The Patrick County Recreation Department received a $45,000 grant for an inclusive park from T-Mobile on Sept. 23.
The county was selected by T-Mobile as one of the 25 small towns winning Hometown Grants to jumpstart vital community development projects.
The $45,000 grant will help the town install accessibility playground equipment in Dehart Park in Stuart – the only park in the county. The new equipment will be a much-needed addition to foster inclusion in the community.
Patrick County Tourism/Recreation Coordinator James Houchins said he got the idea of applying for the grant after DeHart Park purchased its new playground equipment earlier this year.
“We just heard a lot of people talking about equipment for inclusiveness and that’s for students or people with Americans with Disabilities Act (ADA),” he said.
Houchins said inclusive playground equipment was brought up in conversation by the Stuart Park & Recreation Association and those coming to the Patrick County Visitor’s Center asking about areas for disability access
“They were asking, and they said, ‘it’s a beautiful area and they loved the park,’ but they wanted to know if there was an area that they could bring their children or grandchildren to that has equipment, because they have disabilities, that they could play with,” he said.
Houchins noted a current trend is to ensure that any and every playground has disability accessible equipment so everyone can be a part of it.
In listening to the conversations and desires of the community and visitors, Houchins said he decided to apply for the grant with the help of West Piedmont Planning District Commission (WPPDC) Community Development Specialist Kathleen McEvoy, who helped the county with its previous T-Mobile grant.

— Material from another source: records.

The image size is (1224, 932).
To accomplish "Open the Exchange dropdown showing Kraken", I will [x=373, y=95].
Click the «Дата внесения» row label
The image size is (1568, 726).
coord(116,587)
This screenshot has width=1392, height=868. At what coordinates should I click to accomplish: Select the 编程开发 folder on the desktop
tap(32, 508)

Patrick County Chamber of Commerce Executive Director Rebecca Adcock also wrote a letter of support for the project.
“I applied for the grant, and I applied for the grant with ‘All Play All Day.’ So, it’s an inclusive area that we’re going to be creating here at the park to allow (accessibility to) many other people who would visit the community,” Houchins said, and added the project is two-fold because it is for both the local community and for those traveling in and out of the area.

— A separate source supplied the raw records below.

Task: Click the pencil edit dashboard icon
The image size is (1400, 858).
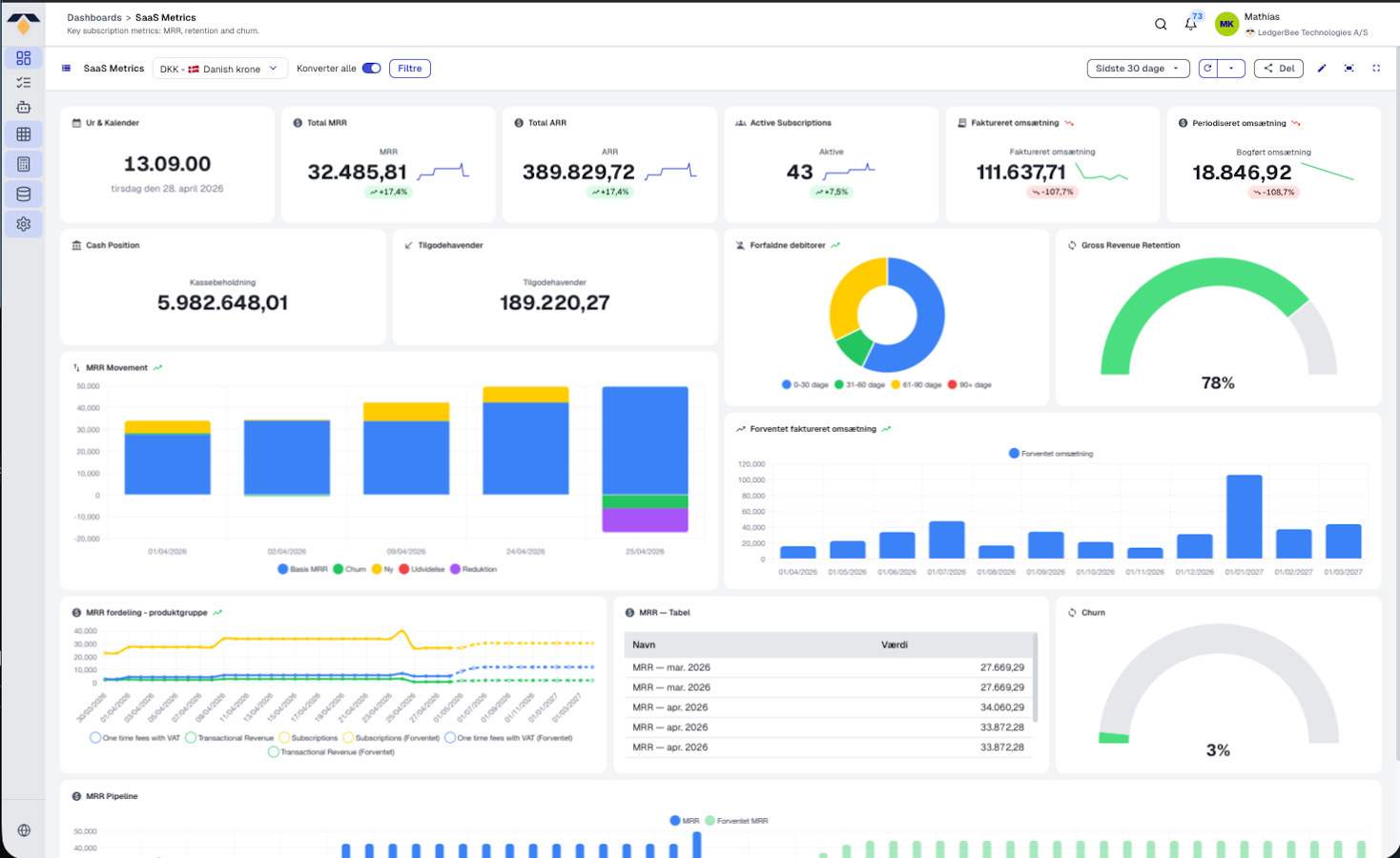Action: (1322, 69)
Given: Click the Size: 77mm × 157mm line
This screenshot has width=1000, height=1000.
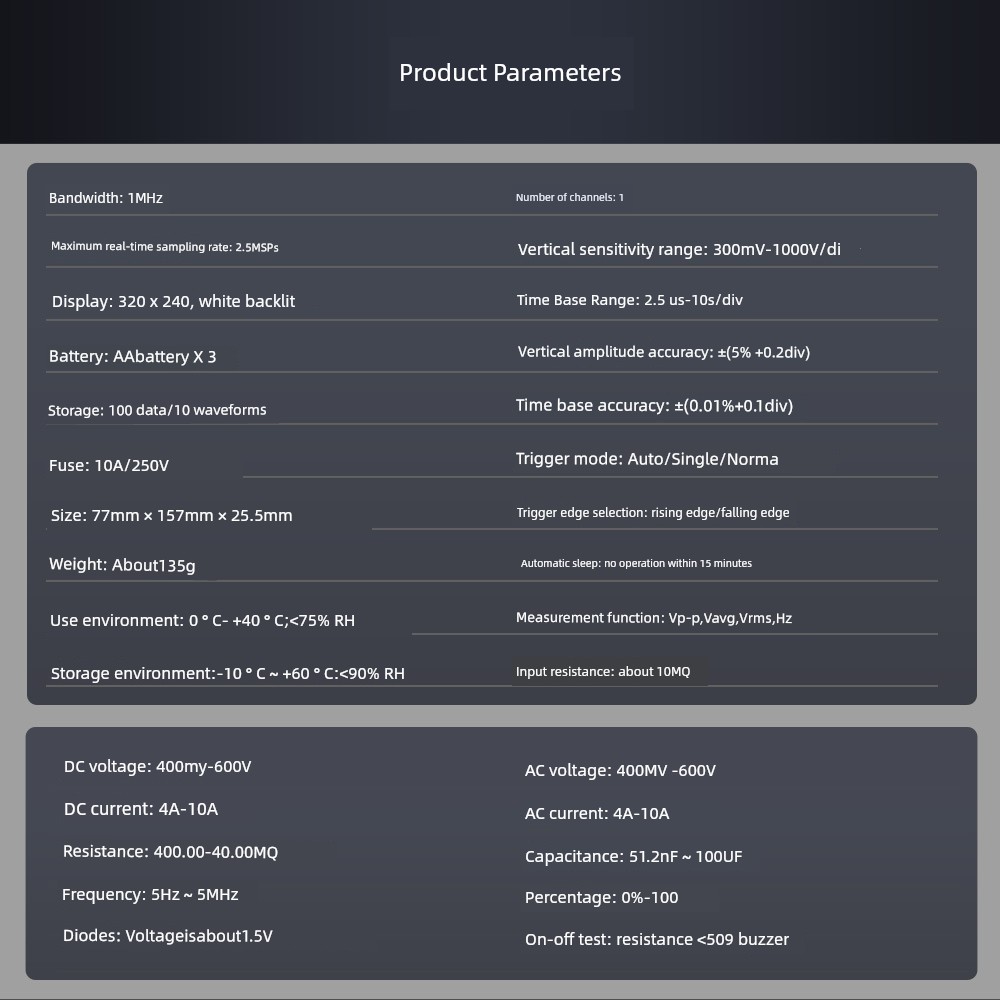Looking at the screenshot, I should coord(172,515).
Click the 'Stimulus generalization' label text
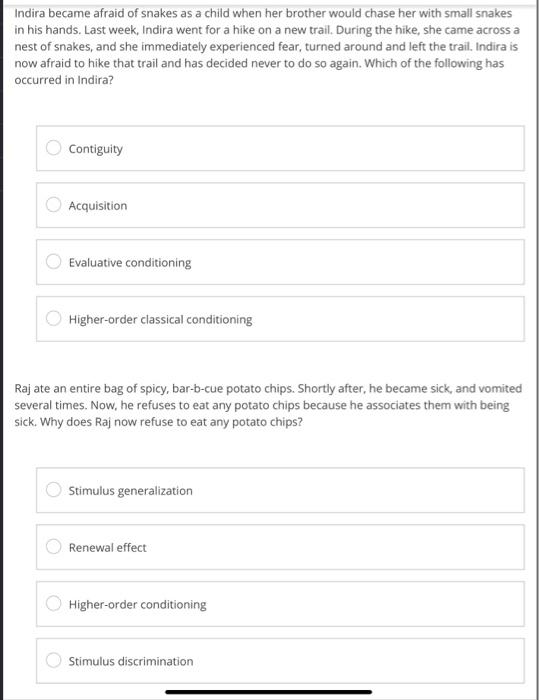This screenshot has width=539, height=700. (x=130, y=491)
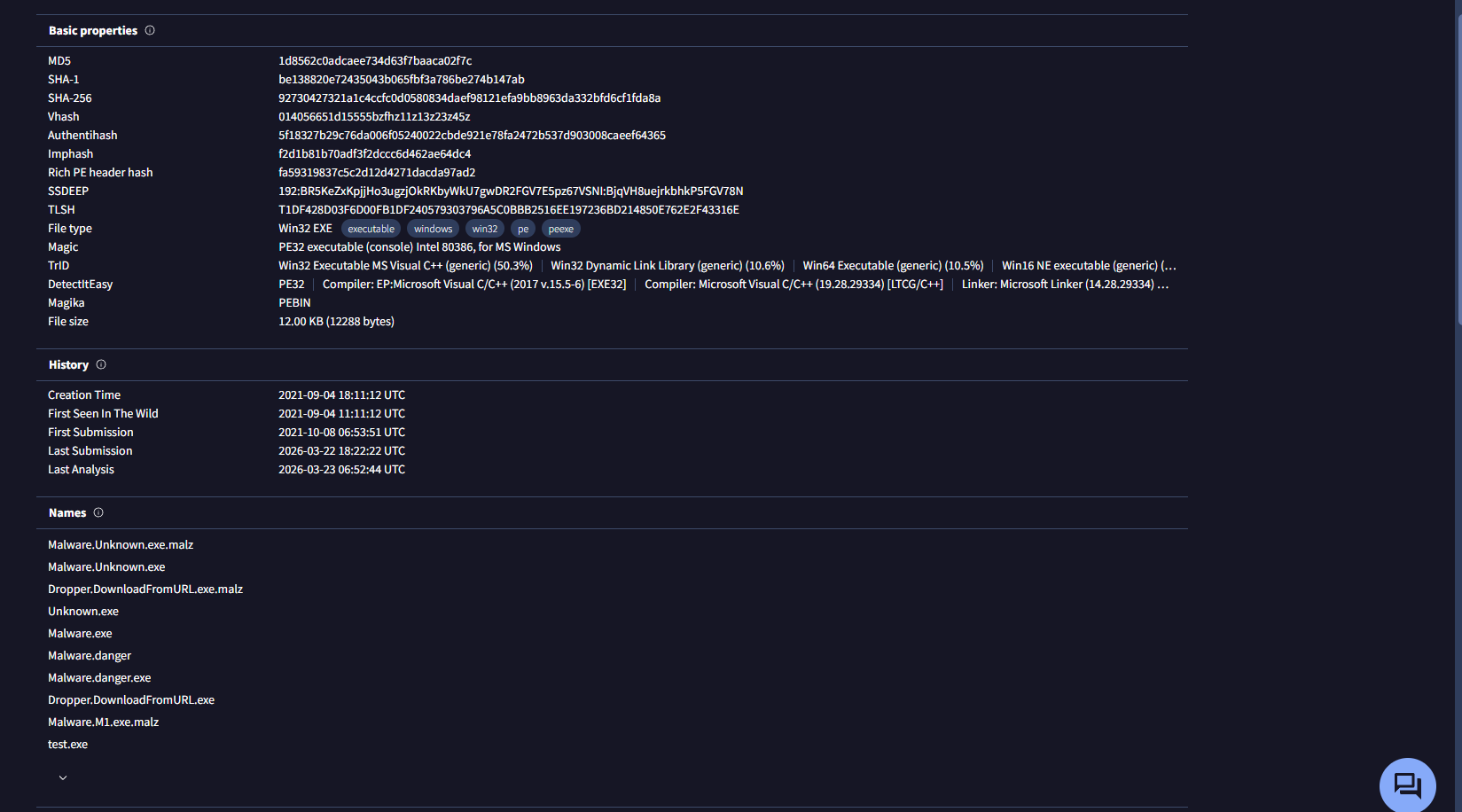This screenshot has height=812, width=1462.
Task: Click the MD5 hash value
Action: pos(375,61)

T-Mobile Rural Market Manager Ashely Womack said the focus on inclusiveness and diversity are two of the objectives that T-Mobile bears in mind.
“When you presented this opportunity to support this initiative, we couldn’t help but want to be a part of it. We are excited for us to be our second grant here in Stuart, Virginia, which is part of our Southern Virginia Market,” she said.

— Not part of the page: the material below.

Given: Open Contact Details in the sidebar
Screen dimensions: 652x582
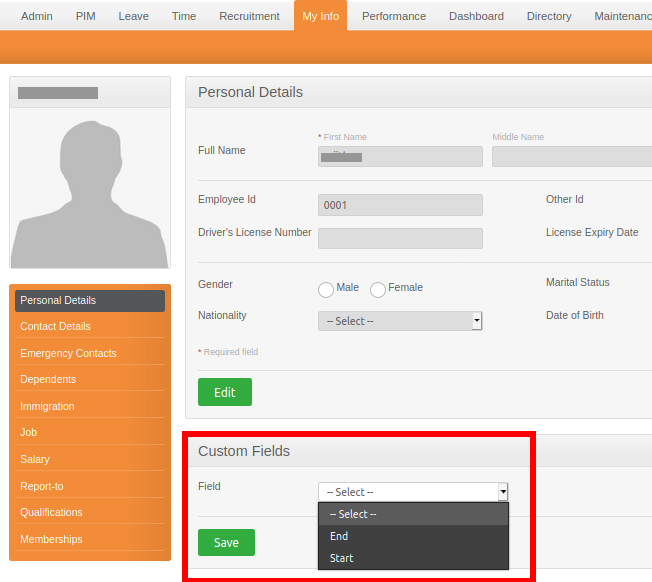Looking at the screenshot, I should coord(55,326).
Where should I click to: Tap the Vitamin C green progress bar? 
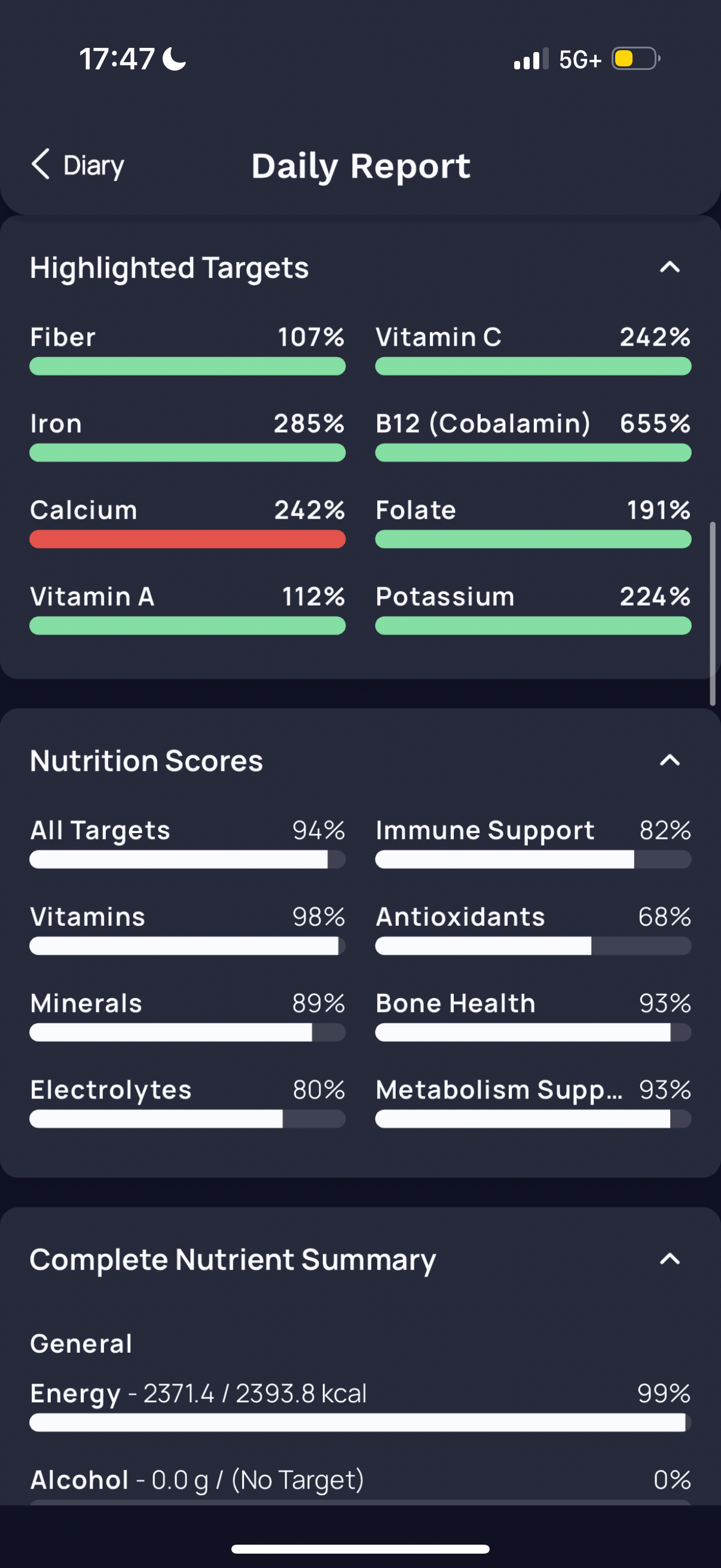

Womack said the Hometown Grant project started in Spring 2021 to help bring communities together. “We can bring 5G here to smaller, rural areas that haven’t had that before, but it’s more about showing up in ways like this,” she said.
Launched in April 2021, T-Mobile Hometown Grants is a $25 million, five-year initiative to support the people and organizations who help small towns across America thrive and grow by providing funding to kickstart important new community development projects. Since the program’s start, T-Mobile has given more than $5.4 million dollars to kickstart 125 community development projects across 37 states.
The Town of Stuart received a T-Mobile Hometown Grant last year to expand public wi-fi along the primary business corridors within the Town’s two historic districts. And the city of Staunton also received a grant earlier this year.
Hometown Grants are provided every quarter to up to 25 towns. Every small town with a population of less than 50,000 people with a vision for how to make their community even stronger than it is today are eligible and encouraged to apply.
Hometown Grants are part of the Un-carrier’s massive 5-year commitment announced in April 2021 to bring 5G to rural America, open hundreds of new stores and support economic development in small towns by providing $25 million in funding.